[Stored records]
_____
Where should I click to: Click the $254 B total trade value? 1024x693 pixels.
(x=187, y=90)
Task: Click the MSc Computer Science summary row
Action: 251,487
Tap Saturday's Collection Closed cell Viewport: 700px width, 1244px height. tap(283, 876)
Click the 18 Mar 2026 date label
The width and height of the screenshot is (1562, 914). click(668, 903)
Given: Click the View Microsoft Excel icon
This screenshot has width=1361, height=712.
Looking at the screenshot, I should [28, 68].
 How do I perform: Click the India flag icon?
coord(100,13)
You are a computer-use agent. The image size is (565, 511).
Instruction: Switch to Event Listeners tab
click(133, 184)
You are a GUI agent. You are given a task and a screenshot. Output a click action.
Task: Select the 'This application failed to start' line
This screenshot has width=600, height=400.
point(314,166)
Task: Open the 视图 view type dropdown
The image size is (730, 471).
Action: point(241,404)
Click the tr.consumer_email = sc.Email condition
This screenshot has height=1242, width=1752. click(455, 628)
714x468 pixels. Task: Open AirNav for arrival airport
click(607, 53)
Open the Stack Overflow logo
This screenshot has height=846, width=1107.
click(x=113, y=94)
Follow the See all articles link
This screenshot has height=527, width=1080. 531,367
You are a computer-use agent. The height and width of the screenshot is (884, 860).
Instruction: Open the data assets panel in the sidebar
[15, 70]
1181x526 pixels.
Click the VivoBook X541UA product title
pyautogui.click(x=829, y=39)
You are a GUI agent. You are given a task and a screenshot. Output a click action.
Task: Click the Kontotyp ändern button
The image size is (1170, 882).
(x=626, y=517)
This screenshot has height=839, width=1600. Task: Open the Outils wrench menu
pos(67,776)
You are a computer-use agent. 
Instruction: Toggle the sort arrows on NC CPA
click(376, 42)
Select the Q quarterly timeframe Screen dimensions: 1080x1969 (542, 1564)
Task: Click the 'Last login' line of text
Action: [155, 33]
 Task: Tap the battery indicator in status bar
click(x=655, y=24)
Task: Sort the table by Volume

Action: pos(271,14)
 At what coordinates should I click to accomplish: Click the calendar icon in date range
_____
◆ Directions for this task ◆
Print all of the entries exactly as they are written.

◆ Output of the exercise ◆
Where should I click to: Click the $254 B total trade value? 1024x693 pixels.
(x=187, y=90)
Task: Click the MSc Computer Science summary row
Action: 251,487
Tap Saturday's Collection Closed cell Viewport: 700px width, 1244px height. tap(283, 876)
Click the 18 Mar 2026 date label
The width and height of the screenshot is (1562, 914). click(668, 903)
Given: Click the View Microsoft Excel icon
This screenshot has width=1361, height=712.
Looking at the screenshot, I should [28, 68].
 How do I perform: Click the India flag icon?
coord(100,13)
You are a computer-use agent. The image size is (565, 511).
Instruction: Switch to Event Listeners tab
click(133, 184)
You are a GUI agent. You are given a task and a screenshot. Output a click action.
Task: Select the 'This application failed to start' line
This screenshot has width=600, height=400.
point(314,166)
Task: Open the 视图 view type dropdown
The image size is (730, 471).
Action: point(241,404)
Click the tr.consumer_email = sc.Email condition
This screenshot has height=1242, width=1752. click(455, 628)
714x468 pixels. Task: Open AirNav for arrival airport
click(607, 53)
Open the Stack Overflow logo
This screenshot has height=846, width=1107.
click(x=113, y=94)
Follow the See all articles link
This screenshot has height=527, width=1080. 531,367
You are a computer-use agent. The height and width of the screenshot is (884, 860).
Instruction: Open the data assets panel in the sidebar
[15, 70]
1181x526 pixels.
Click the VivoBook X541UA product title
pyautogui.click(x=829, y=39)
You are a GUI agent. You are given a task and a screenshot. Output a click action.
Task: Click the Kontotyp ändern button
The image size is (1170, 882).
(x=626, y=517)
This screenshot has height=839, width=1600. Task: Open the Outils wrench menu
pos(67,776)
You are a computer-use agent. 
Instruction: Toggle the sort arrows on NC CPA
click(376, 42)
Select the Q quarterly timeframe Screen dimensions: 1080x1969 (542, 1564)
Task: Click the 'Last login' line of text
Action: [155, 33]
 Task: Tap the battery indicator in status bar
click(x=655, y=24)
Task: Sort the table by Volume

Action: pos(271,14)
 At what coordinates should I click to accomplish: Click the calendar icon in date range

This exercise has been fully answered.